Figure 2.

Channels and receptors are differentially expressed in interneuron- and motor neuron-enriched slices. A) Heat-map showing relative transcript levels of receptor and channel subtypes across different slice types of control (uninjured) animals. Data are expressed as a column Z-score where relative distance of a given expression value from the group mean is represented by color intensity. Each row is a different slice sample, which are clearly grouped into two distinct nodes by slice class as a result of post-hoc clustering. Genes were arbitrarily grouped based on functional subtypes of receptor and channel class. Asterisks under each column represent significantly different transcript levels between interneuron and motor neuron slices for a given gene (after Two-Way ANOVA, see Methods).

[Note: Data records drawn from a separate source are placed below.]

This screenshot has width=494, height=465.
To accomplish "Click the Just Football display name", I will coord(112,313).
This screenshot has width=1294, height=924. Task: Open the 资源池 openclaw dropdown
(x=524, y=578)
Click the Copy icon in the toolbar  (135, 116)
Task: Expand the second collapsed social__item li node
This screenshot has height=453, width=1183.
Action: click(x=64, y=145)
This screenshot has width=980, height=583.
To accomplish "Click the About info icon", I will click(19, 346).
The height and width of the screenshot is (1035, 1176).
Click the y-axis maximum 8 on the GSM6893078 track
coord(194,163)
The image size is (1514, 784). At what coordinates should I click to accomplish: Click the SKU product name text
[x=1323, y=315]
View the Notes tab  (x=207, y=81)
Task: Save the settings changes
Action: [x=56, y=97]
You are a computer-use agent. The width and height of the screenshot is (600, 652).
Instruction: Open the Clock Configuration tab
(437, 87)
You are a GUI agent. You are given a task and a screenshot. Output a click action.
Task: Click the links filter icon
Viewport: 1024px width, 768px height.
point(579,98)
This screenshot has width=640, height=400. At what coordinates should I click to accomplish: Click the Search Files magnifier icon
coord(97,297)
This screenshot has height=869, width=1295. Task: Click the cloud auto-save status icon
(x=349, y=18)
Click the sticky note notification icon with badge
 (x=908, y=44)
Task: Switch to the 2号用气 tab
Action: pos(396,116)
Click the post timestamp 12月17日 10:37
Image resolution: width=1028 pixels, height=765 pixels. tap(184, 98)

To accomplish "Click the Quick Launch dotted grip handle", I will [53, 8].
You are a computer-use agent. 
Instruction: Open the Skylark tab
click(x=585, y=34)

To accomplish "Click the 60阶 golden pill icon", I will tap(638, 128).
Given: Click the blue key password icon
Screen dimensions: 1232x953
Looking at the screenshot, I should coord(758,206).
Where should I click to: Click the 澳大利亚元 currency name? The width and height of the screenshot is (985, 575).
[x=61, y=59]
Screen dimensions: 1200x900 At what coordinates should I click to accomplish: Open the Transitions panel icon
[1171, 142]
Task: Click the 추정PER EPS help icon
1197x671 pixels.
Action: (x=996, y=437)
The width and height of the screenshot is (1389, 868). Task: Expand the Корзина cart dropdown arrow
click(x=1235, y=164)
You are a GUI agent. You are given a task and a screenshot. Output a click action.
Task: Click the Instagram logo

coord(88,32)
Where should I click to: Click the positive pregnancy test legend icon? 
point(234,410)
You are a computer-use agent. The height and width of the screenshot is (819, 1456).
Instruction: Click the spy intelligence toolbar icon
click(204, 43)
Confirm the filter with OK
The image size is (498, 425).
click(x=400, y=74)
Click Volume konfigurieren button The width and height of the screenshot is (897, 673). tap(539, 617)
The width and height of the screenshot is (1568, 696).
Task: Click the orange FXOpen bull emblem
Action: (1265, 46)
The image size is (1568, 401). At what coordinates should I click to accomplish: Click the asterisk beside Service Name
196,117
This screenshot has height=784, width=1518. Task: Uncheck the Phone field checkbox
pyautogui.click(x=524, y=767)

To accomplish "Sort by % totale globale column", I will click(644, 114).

B) Co-expression correlations among measured transcripts also differ between slice types. For each slice level from control animals, a correlogram was generated that displays the mean R-values for Pearson correlation tests as heat-mapped pixels for each pairwise comparison. Each X– Y coordinate represents one R-value for a given pairwise comparison. Along the diagonal is the autocorrelation for each gene, resulting in an R-value of 1.0 (red). Labels for every-other gene in the analysis are provided on the x- and y-axes for clarity, but both axes contain all genes used in the study in the same order. C) Cumulative distribution functions from the data shown in panel B reveals a significantly different distribution of R values, with higher co-expression in control MNslices (N = 10) than INslices (N = 9) between interneuron- and motor neuron enriched slices (D = 0.209, P < 0.001; Two-sample K-S test).